Always B E L I E V E !

Complete Trust in God
Do not look forward to the trials and crosses of this life with dread and fear. Rather, look to them with full confidence that, as they arise, God, to whom you belong, will deliver you from them.

He has guided and guarded you thus far in life. Do you but hold fast to his dear hand, and he will lead you safely through all trials. Whenever you cannot stand, he will carry you lovingly in his arms.

Do not look forward to what may happen tomorrow. The same Eternal Father who cares for you today will take good care of you tomorrow and everyday of your life. Either he will shield you from suffering or he will give you the unfailing strength to bear it.

Be at peace then and put aside all useless thoughts, vain dreads, and anxious imaginations.

Lent is Upon Us

King Cake in celebration of Mardi Gras

King Cake in celebration of Mardi Gras

It’s that time of the year again. We celebrated Fat Tuesday at work with tons of baked goods, including a King Cake, donuts, cupcakes, brownies, cookies and all other kinds of sweets. Our kitchen was literally jammed with containers full of sweets, but by the end of the day on Thursday it was slim pickens!

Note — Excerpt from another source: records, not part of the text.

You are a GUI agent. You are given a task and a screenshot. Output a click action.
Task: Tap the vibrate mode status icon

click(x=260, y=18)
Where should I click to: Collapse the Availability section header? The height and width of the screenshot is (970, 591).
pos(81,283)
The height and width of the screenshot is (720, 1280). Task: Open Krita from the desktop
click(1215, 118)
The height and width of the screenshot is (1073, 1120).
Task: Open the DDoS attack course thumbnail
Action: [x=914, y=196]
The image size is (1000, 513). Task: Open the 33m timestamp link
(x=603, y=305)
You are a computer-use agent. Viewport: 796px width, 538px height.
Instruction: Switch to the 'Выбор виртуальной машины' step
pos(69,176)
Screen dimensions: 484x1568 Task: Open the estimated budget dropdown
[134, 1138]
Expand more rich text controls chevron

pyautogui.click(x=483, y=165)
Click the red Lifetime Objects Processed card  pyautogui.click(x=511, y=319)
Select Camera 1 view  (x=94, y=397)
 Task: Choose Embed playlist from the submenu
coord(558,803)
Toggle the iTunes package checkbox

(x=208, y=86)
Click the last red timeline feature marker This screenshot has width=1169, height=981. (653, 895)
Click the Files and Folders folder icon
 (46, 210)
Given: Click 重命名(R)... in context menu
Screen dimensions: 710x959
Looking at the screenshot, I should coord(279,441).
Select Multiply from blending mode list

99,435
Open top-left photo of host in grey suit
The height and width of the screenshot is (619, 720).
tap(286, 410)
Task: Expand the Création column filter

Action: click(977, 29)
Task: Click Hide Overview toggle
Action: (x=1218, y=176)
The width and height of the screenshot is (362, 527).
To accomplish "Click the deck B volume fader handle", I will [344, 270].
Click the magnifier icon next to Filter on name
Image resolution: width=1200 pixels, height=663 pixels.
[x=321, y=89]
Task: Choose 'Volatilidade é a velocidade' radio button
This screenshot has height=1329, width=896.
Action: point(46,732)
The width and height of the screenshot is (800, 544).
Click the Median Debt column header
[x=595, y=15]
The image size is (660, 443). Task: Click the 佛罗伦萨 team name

So another Lenten season is upon us. I meant to pick up “my little black book” in church last week, but I had left my gloves in the pew and was too worried about finding them that I left without getting one! So, my daily Lenten ritual is missing. Hopefully I can still get a book this weekend in church.

We went with friends tonight to a fish fry at St. Teresa of Avila in the North Hills. During our meal, we mapped out all the fish frys we plan to attend this season, including St. Benedict the Abbott in Murrysville where my brother is Pastor. It’s a nice Friday night social outing for us and we’re able to support the area church fundraisers.

Once I got home, my husband fell asleep while watching the Pens game and left me sitting here thinking about Lent. What am I giving up for Lent? During dinner we had laughed at Gert’s Mom and Dad. They gave up highballs. That made me laugh out loud. I don’t know anyone who drinks highballs anymore, and not at the amount that it’s a sacrifice to stop drinking them!

So I’m giving up swearing. Yep, it’s going to be very difficult. Some of the things that come out of my mouth are actually terms of endearment! Quite a few swear words have made it into my normal conversations, especially at work, and I’ve been wanting to break this awful habit. They’re part of my everyday vocabulary — I use them as adjectives or expletives to get my point across. I know I can do it, because I am able to control my conversations with clients and around my Mom.

I know it’s going to be difficult and I know I’ll have slips. So, I’ve decided that I’m going to keep track of every time I swear, and for every time I swear, I’m adding a dollar to a charity jar that I will keep for an entire year. And at the end of this year, I will use it for Christmas gifts for a needy family.

So as we begin our journey through Lent, know that I’ll be saving dollar bills. I wish you all luck with all those things you give up this Lent!